“The most promising food-safety innovation in recent years.”
In the world of food safety, it’s not just about food poisoning outbreaks and recalls. Sometimes there’s some good news to share. That’s the case in breakthroughs and advances in science and technology that can stop foodborne pathogens dead in their tracks. And sometimes that sort of news appears in unexpected places.
Take, for example, the January edition of Popular Mechanics. In a section about the “Ten Tech Concepts You Need to Know,” readers learn that “this year’s big ideas in tech will make your food safer, make hybrid cars more energy efficient, and sentence overpriced texting plans to death.”
Right out of the gate, at the top of the list, is a USDA-approved food-safety process that the magazine refers to as “Pascalization,” commonly known in the food industry as HPP, or high pressure processing. And while it’s only been used on the commercial level for the past 2 decades or so, the technology has been around far longer than that.
Turns out that none other than French scientist, mathematician and philosopher Blaise Pascal (1623-1662) conducted research on food preservation. What he came up with — high pressure processing — is what Popular Mechanics describes as “changing the way we think about food.”
This process doesn’t rely on heat, such as pasteurization; or chemicals, such as preservatives; or irradiation to kill the harmful bacteria on food. And while heat and cooking are good ways to kill bacteria, they can also impair the flavor, texture, color and nutrition of the food. For the most part, the same is true of irradiation.
Under high pressure processing, already packaged products such as fresh hamburger and turkey; processed fruit such as apple sauce; oysters; fish; guacamole; and ready-to-eat meats such as sliced turkey, pastrami and beef are put inside a pressure chamber. Water is then added to the chamber before it is sealed. From there, the pressure is increased to the maximum desirable level and sustained for a set period of time. The chamber is then decompressed and drained and the packaged products are removed.
We’re talking about a lot of pressure. For example, at sea level, air pressure is 14.4 pounds per square inch. In the case of products put under HPP, the pressure ranges from 60,000 to 87,000 pounds per square inch.
And while that sounds like enough pressure to squash or damage the packaged food, that doesn’t happen because the pressure is applied equally on all areas of the product.

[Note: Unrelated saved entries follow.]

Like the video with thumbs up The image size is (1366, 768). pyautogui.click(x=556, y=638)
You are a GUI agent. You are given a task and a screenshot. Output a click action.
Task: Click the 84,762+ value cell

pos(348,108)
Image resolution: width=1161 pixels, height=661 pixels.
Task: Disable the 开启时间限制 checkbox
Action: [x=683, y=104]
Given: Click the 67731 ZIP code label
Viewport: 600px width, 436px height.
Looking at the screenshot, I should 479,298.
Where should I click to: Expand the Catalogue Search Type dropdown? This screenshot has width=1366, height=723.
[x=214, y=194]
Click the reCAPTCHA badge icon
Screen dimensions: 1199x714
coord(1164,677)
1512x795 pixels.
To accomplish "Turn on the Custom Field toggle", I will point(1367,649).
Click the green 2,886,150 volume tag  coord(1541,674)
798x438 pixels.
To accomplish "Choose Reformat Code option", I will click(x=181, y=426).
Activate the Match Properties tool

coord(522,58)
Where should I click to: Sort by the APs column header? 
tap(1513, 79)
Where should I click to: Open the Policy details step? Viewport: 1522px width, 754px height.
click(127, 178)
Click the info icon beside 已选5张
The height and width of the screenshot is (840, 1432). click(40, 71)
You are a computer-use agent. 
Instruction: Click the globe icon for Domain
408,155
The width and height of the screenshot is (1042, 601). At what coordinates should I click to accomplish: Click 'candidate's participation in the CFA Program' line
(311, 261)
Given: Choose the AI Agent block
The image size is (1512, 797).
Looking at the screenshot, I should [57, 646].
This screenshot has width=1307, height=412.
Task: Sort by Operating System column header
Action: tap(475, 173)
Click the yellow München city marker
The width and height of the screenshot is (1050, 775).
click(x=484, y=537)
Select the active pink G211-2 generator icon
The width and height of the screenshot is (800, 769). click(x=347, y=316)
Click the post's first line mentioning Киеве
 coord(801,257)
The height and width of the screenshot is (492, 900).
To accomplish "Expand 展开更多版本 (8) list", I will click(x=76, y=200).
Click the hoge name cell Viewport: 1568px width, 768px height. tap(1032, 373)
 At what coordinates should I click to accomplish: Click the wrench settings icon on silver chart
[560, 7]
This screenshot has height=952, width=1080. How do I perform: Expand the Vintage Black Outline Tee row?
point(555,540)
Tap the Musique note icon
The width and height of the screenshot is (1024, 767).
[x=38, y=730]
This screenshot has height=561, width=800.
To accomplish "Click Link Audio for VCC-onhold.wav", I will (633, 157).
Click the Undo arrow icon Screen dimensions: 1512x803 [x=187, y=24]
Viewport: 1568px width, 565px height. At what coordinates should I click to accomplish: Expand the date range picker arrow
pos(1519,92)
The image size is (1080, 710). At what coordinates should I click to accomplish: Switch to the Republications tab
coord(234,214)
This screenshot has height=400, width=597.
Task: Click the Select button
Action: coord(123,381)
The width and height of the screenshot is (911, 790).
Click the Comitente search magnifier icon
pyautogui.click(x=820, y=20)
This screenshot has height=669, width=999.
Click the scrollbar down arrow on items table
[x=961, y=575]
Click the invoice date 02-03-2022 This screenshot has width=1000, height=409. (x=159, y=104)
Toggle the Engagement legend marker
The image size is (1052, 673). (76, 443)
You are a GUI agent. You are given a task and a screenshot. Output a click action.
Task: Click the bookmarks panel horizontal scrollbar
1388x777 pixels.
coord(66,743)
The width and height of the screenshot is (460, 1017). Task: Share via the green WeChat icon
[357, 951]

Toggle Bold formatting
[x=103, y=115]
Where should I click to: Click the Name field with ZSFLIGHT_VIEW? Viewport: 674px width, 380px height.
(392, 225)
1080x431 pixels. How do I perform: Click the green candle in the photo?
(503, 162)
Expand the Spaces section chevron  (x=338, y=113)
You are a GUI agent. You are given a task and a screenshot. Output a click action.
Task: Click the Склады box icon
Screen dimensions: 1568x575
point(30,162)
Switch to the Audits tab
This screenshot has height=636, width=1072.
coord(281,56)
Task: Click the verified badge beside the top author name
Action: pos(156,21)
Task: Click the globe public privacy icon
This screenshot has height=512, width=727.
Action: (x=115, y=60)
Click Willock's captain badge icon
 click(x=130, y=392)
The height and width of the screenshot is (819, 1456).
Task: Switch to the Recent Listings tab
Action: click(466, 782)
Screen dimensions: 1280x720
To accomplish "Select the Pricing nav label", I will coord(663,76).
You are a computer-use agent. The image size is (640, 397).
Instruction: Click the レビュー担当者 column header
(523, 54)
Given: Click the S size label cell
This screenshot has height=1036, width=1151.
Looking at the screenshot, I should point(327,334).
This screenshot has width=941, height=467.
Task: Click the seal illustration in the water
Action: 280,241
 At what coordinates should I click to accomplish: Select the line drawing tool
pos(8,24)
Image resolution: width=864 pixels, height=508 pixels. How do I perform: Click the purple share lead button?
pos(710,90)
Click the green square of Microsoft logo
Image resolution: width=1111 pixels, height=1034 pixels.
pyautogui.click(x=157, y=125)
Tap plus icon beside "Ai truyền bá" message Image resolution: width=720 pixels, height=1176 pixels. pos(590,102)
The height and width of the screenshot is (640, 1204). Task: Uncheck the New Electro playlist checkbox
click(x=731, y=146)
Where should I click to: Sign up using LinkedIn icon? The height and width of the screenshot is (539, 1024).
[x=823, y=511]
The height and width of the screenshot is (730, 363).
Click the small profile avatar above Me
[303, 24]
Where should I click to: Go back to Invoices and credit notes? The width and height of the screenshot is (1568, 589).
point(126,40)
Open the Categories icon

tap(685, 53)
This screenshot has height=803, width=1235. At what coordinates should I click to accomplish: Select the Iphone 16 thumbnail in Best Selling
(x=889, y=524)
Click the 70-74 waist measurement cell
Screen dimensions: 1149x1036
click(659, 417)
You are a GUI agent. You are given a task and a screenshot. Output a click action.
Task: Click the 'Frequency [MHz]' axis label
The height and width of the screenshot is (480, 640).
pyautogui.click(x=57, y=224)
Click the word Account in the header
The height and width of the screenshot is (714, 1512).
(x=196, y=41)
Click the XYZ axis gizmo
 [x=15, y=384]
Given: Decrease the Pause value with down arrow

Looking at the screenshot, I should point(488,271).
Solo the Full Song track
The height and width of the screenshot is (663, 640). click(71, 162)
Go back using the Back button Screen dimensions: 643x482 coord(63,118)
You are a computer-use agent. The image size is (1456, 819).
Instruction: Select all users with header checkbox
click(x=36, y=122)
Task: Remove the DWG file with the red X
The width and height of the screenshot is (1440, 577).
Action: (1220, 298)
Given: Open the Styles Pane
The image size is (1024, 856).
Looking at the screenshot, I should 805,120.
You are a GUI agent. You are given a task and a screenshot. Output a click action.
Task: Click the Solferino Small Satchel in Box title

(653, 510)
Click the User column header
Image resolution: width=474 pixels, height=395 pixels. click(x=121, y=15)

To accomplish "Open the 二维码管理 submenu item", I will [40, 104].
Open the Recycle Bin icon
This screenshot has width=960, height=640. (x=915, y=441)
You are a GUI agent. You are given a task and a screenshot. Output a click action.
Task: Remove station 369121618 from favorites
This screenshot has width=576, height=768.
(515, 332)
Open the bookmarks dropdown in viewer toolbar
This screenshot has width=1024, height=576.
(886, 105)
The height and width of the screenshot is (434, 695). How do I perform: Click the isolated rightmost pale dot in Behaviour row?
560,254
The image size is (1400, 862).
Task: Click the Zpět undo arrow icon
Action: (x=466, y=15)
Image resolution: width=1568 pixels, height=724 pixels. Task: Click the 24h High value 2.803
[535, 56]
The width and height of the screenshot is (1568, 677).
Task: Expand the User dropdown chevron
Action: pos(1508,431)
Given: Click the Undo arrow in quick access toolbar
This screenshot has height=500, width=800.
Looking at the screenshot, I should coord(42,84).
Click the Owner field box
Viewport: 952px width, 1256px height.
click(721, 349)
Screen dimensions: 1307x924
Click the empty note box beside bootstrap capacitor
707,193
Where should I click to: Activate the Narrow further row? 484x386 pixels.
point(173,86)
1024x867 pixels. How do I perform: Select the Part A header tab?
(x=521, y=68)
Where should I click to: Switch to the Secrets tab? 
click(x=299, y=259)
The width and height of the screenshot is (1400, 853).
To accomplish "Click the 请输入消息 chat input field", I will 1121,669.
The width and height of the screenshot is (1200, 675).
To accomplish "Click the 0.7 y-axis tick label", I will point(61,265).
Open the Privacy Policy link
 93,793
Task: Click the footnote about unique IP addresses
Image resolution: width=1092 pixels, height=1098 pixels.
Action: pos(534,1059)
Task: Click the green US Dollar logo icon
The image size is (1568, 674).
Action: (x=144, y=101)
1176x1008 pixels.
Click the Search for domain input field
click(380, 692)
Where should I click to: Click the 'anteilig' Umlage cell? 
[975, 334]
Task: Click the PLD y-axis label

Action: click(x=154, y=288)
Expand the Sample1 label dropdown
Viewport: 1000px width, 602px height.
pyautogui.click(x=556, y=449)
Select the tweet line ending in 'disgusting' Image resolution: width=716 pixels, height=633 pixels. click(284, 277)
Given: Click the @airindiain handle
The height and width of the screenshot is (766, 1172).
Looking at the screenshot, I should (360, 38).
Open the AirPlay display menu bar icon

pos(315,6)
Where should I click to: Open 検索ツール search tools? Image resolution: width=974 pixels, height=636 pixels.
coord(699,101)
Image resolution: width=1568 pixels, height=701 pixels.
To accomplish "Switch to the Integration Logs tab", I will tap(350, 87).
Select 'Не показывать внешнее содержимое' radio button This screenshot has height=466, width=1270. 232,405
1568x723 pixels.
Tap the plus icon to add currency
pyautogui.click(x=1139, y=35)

The good news is that the pressure zaps foodborne pathogens such as E. coli O157:H7, Listeria and Salmonella, as well as “spoilage” microorganisms such as molds and yeasts — without affecting the nutritional qualities or the taste of the food products. That’s because while it has enough force to significantly disrupt cellular activity, it doesn’t affect the structures of the food components that are responsible for nutrition and flavor.
Another plus is that because HPP is applied when the products are already packaged, it eliminates the possibility of cross-contamination. In other words, the products are free of pathogens when they get to the customers, whether they be grocery shoppers, restaurants, schools or other institutions. Even so, people preparing the food must follow basic food-safety procedures, such as washing their hands and preventing cross-contamination with other foods or cooking utensils to keep the food safe from foodborne pathogens.
But HPP isn’t a one-step-and-it’s-safe sort of approach to food safety. Companies that use it also follow standard food safety principles all the way down the line.
Last year when Food Safety News wrote about HPP, the big news was that meat-processing giant Cargill had introduced a patent-pending process for a new line of fresh hamburger patties produced under high pressure processing. At the time, the company hailed it as a “natural option for food safety” and a “technological breakthrough.” Until then, no one had figured out how to use high pressure processing on fresh hamburger meat without affecting its taste, texture or appearance.
The patties were slated for the food service industry, with customers such as restaurants saying that they were looking for a “fresh hamburger” option with good shelf life. According to a news release from Cargill, the HPP burgers have double the shelf life of non-HPP burgers. Yet the fresh flavor stays intact and food safety is enhanced.